Showing posts with label white asparagus. Show all posts
Showing posts with label white asparagus. Show all posts

Thursday, April 12, 2012

Garment District Dinner

The NoMad. Will Guidara and Daniel Humm's latest joint foodie project. A dark bar leads to a formal host stand, where a maitre'd with an anemic sense of humor takes my coat and leaves me to fend for myself to meet my guest: through the carpeted dining room, into the back bar, and back into another room aptly called The Library, where books line the walls of a dark-paneled room. Instantly, it's a scene. Ben Leventhal of Eater saunters in; the black-clad cocktail waitress will not let us sit at a table for two, since tables "with books on them" are reserved. Except, it's a library. There are books everywhere.

Cocktail lists come in books, but the system is flawed, with pages sticking out every which way. Cute idea, if you can make it work. Cuter is the mythic bottles of booze, hiding in fat books on The Library's walls. Find one, and it's yours, but it's gauche to look with so many people staring into cocktails.

We are exported back into the dining room, which feels empty and full at the same time. Too many staff members. Too few diners. Too many people tripping through the room and knocking our chairs. We order a three course meal: two snacks, a seafood tower, and an entree for two with another appetizer in lieu of a side. Snacks arrived in seconds, thin pastry cigars stuffed with sweetbreads and a rillette jar of beef tartare with brioche squares. Our wine came. Seconds later, the seafood tower--a staggering $25 per person--came, too. It was, perhaps, the star of the evening. Uni in a sweet gelee with a brunoise of apple hit all the right notes, as did a clean oyster with a similar apple garnish. The fat from cubed hamachi was cut by shaved fresh white horseradish. King crab benefitted from lemon and lobster benefitted from just a hint of mayonnaise and fresh tarragon. A scallop shell played host to a chopped raw scallop with crunchy accoutrement.

But we still had another bottle of wine to tackle and food was coming with a surprising ferocity. And so we tacked on an additional course, which arrived shortly after our bread service, a soft and salty onion and potato flatbread. Next, tagliatelle with more king crab and perhaps a bit too much butter, mitigated only by a salad of chiffonaded sugar snap peas with pancetta and parmesan.

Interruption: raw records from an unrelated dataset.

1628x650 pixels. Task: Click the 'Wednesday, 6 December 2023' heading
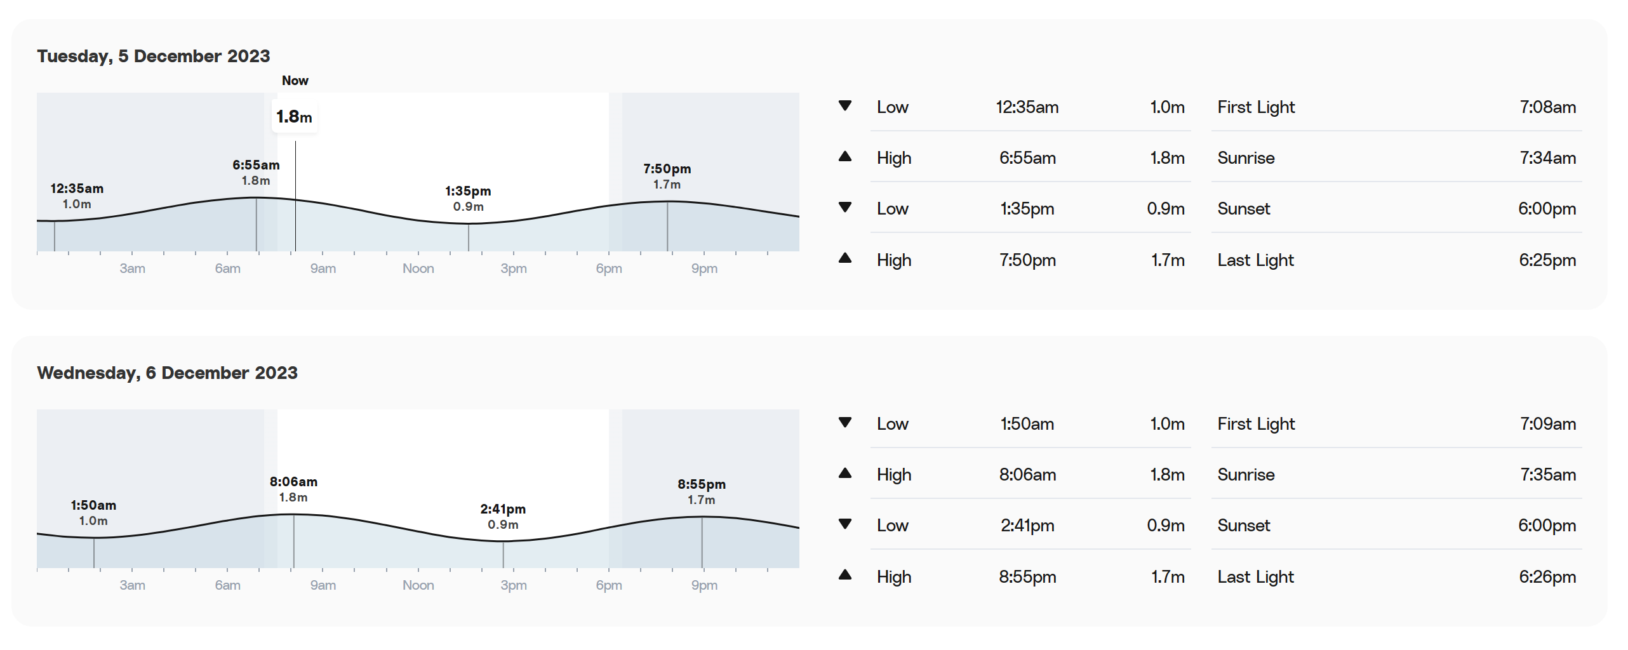coord(167,373)
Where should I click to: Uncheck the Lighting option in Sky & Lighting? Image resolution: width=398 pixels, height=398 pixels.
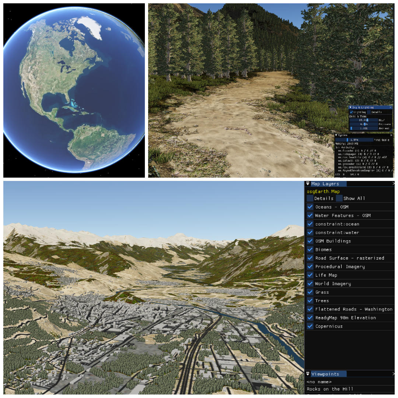[x=351, y=112]

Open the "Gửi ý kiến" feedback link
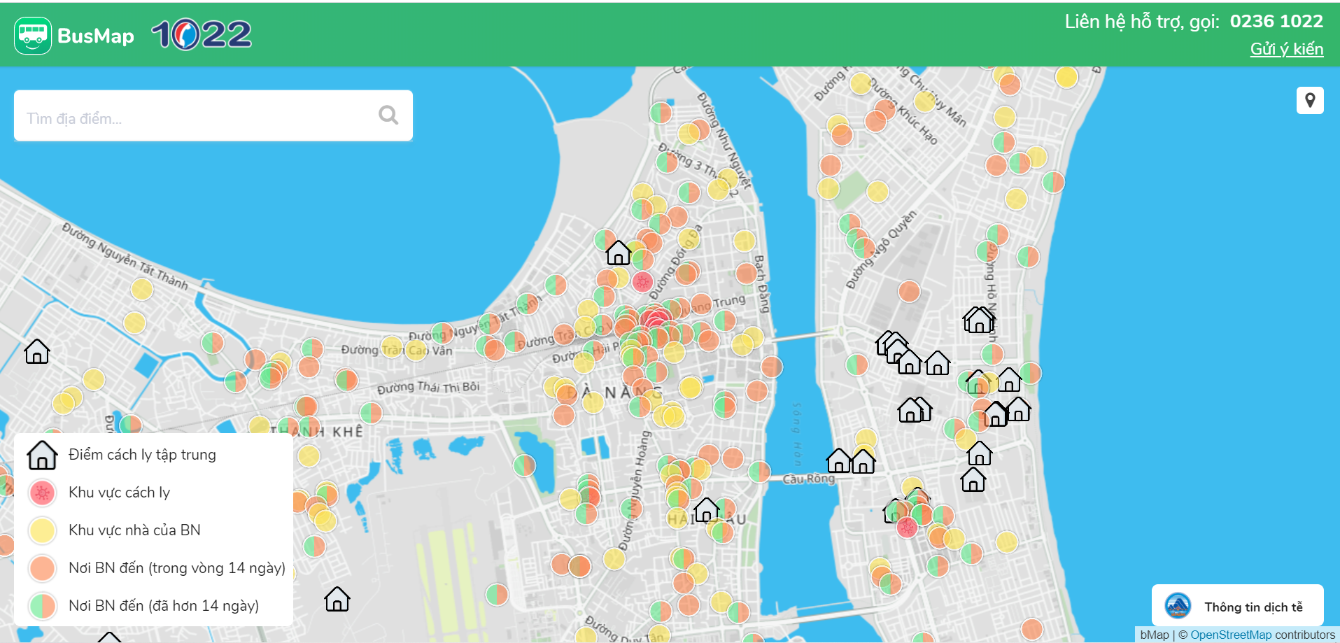coord(1286,49)
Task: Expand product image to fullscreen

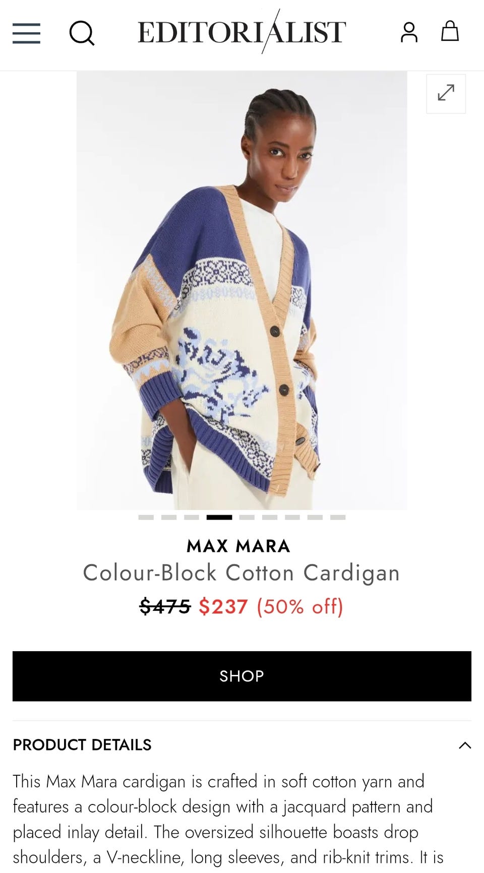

Then the entree arrived, a whole chicken brought for us to see first--lacquered brown skin, and a plume of fresh herbs. Minutes later, the chicken reemerged as a butchered, plated thing, a breast apiece, a smear of truffled pommes puree, three spears of white asparagus, and a medley of morels and chicken thighs in butter for us to share. A bone marrow appetizer, topped with croutons and anchovy paste, provided the heft necessary to sop up all that spare fat.

We reached the end and ordered dessert, a weird if impressive rumination on milk and honey (milk ice cream with honey, crisp meringue) and a peanut butter bar that brought to mind a sophisticated s'more. NoMad is still negotiating sea legs--uneven service, an abruptness when it comes to pushing food out--but the food itself isn't the problem. Nor should it be.

*
The NoMad
1170 Broadway
New York, NY 10001
212.796.1500

Thursday, March 29, 2012

Boulud

Cafe this time. The scene is vastly different from that of Daniel: a bustling, busy dining room with men in suits at every available table. Our server bills it as a "neighborhood restaurant," but that's probably only applicable if you own an 8 million dollar townhouse on Park. Which, I determine by a quick glance around the room, some of these guys do.

Our amuse bouche is a tiny, hot arancini filled with black truffle. It does its job. Bread service, like that at Daniel, is precocious and I convince myself to stick to just one roll this time around. Spring has finally sprung, which means ramps and white asparagus and snap peas. I start with an appetizer of thick white spears with a scotch egg and creamy unpasteurized cheese. A take on Hollandaise, our server tells us. Another appetizer of artichoke tortellini was as delicate as the version served ten blocks downtown. A midcourse of foie gras torchon was a minor misstep--too much liver and too little accompaniment. It begged for something more crunchy than the measly helping of rhubarb batonettes and pistachios that dotted our plates.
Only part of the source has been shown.